Type 'help;' or '\h' for help. Type '\c' to clear the buffer.

mysql> check table textentry;
+--------------------+-------+----------+----------+
| Table              | Op    | Msg_type | Msg_text |
+--------------------+-------+----------+----------+
| moon2003.textentry | check | status   | OK       |
+--------------------+-------+----------+----------+
1 row in set (0.08 sec)

mysql> check table bkgdelem;
+-------------------+-------+----------+----------+
| Table             | Op    | Msg_type | Msg_text |
+-------------------+-------+----------+----------+
| moon2003.bkgdelem | check | status   | OK       |
+-------------------+-------+----------+----------+
1 row in set (0.01 sec)

mysql> check table placedimage;
+----------------------+-------+----------+----------+
| Table                | Op    | Msg_type | Msg_text |
+----------------------+-------+----------+----------+
| moon2003.placedimage | check | status   | OK       |
+----------------------+-------+----------+----------+
1 row in set (0.06 sec)

mysql> \q
Bye

F:\mysql>mysql -u root < moonshot3-update.txt
ERROR 1030 at line 109542: Got error 127 from table handler

F:\mysql>mysql -u root moon2003
Welcome to the MySQL monitor.  Commands end with ; or \g.
Your MySQL connection id is 3 to server version: 4.0.14-max-debug

Type 'help;' or '\h' for help. Type '\c' to clear the buffer.

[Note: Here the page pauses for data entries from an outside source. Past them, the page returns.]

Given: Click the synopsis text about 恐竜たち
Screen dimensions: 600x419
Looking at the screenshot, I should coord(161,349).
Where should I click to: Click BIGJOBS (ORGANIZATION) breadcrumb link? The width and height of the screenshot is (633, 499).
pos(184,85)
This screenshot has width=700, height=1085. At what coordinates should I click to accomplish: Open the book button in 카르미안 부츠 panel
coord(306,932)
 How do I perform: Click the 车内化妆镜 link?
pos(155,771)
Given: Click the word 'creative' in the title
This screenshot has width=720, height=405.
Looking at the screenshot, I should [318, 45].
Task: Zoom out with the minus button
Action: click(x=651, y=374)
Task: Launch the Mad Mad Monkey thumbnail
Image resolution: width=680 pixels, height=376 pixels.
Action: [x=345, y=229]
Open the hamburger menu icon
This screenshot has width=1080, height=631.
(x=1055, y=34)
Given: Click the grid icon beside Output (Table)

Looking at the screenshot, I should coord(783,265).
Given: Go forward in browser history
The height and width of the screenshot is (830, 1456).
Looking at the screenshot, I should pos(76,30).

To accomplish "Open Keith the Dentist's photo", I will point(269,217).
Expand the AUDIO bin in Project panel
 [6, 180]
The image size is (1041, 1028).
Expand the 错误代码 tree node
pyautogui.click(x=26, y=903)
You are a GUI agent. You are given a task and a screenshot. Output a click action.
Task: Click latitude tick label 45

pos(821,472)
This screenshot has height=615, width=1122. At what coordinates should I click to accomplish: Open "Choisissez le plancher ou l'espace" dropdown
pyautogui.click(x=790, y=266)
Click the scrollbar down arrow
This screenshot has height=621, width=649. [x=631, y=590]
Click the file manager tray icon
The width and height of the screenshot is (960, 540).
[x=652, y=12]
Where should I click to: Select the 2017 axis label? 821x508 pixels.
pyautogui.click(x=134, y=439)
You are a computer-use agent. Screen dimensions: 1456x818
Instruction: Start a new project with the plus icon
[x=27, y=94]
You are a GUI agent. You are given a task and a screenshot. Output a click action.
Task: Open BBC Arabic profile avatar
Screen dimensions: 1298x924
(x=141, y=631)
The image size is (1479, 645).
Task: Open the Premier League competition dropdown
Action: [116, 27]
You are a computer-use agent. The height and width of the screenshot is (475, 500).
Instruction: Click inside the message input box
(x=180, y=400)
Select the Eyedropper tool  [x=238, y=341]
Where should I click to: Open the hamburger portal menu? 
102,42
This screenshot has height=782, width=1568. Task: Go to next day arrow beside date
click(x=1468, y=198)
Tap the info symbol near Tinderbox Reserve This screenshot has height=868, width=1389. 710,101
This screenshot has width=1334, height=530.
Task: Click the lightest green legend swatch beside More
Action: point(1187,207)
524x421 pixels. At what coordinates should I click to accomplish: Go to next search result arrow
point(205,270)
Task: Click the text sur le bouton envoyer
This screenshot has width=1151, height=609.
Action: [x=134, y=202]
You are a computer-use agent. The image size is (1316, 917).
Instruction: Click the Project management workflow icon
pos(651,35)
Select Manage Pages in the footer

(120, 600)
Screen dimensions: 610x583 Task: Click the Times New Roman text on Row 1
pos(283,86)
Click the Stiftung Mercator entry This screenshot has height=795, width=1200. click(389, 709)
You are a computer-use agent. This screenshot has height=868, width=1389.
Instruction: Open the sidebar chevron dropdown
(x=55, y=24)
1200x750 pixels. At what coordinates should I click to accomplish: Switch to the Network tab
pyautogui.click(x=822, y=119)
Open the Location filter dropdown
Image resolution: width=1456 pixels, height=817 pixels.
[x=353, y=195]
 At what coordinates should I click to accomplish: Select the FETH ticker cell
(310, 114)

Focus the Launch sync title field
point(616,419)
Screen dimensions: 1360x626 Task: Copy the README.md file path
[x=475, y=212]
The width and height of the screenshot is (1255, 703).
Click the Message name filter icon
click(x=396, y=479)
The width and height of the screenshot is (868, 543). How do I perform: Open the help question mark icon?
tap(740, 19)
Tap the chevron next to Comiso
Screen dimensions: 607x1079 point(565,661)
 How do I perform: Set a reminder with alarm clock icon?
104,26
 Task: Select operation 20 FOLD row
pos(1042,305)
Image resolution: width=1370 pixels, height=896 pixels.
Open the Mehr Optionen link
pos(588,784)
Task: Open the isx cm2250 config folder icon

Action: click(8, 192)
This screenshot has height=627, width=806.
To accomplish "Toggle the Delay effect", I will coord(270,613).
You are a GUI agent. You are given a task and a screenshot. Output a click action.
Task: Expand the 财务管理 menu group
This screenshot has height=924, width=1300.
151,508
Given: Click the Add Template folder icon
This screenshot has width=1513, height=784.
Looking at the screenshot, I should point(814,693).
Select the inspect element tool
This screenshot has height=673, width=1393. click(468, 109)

mysql> check table placedimage;
+----------------------+-------+----------+--------------------------------------------+
| Table                | Op    | Msg_type | Msg_text                                   |
+----------------------+-------+----------+--------------------------------------------+
| moon2003.placedimage | check | warning  | Table is marked as crashed                 |
| moon2003.placedimage | check | error    | Record at pos: 459720 is not remove-marked |
| moon2003.placedimage | check | error    | record delete-link-chain corrupted         |
| moon2003.placedimage | check | error    | Corrupt                                    |
+----------------------+-------+----------+--------------------------------------------+
4 rows in set (0.00 sec)

mysql> check table bkgdelem;
+-------------------+-------+----------+----------+
| Table             | Op    | Msg_type | Msg_text |
+-------------------+-------+----------+----------+
| moon2003.bkgdelem | check | status   | OK       |
+-------------------+-------+----------+----------+
1 row in set (0.03 sec)

mysql> check table textentry;
+--------------------+-------+----------+----------+
| Table              | Op    | Msg_type | Msg_text |
+--------------------+-------+----------+----------+
| moon2003.textentry | check | status   | OK       |
+--------------------+-------+----------+----------+
1 row in set (0.08 sec)

mysql>
[16 Sep 2003 14:51] Lenz Grimmer
Please try to reproduce this with 4.0.15 as well. If you still can reproduce it,
please upload your test case to the site mentioned in 

http://www.mysql.com/doc/en/Bug_reports.html

Also make sure that the file name of the archive refers to this bug number.
Thanks in advance! We appreciate your help in investigating this.
[17 Sep 2003 15:57] Dave Dyer
The test case constructed with 4.0.14 no longer fails with 4.0.15,
so the omens are good.  It's possible that 4.0.15 doesn't eliminate
the problem but only perturbs something enough to change it, so I
will upgrade our servers and continue monitoring them.
[18 Sep 2003 10:33] Sergei Golubchik
Still, "deleted link corrupted" looks exactly like the bug that was fixed in 4.0.15 (there was nothing similar for the very long time).

So, I'll close this bug, but if you'll experience this corruption again - don't hesitate to reopen it.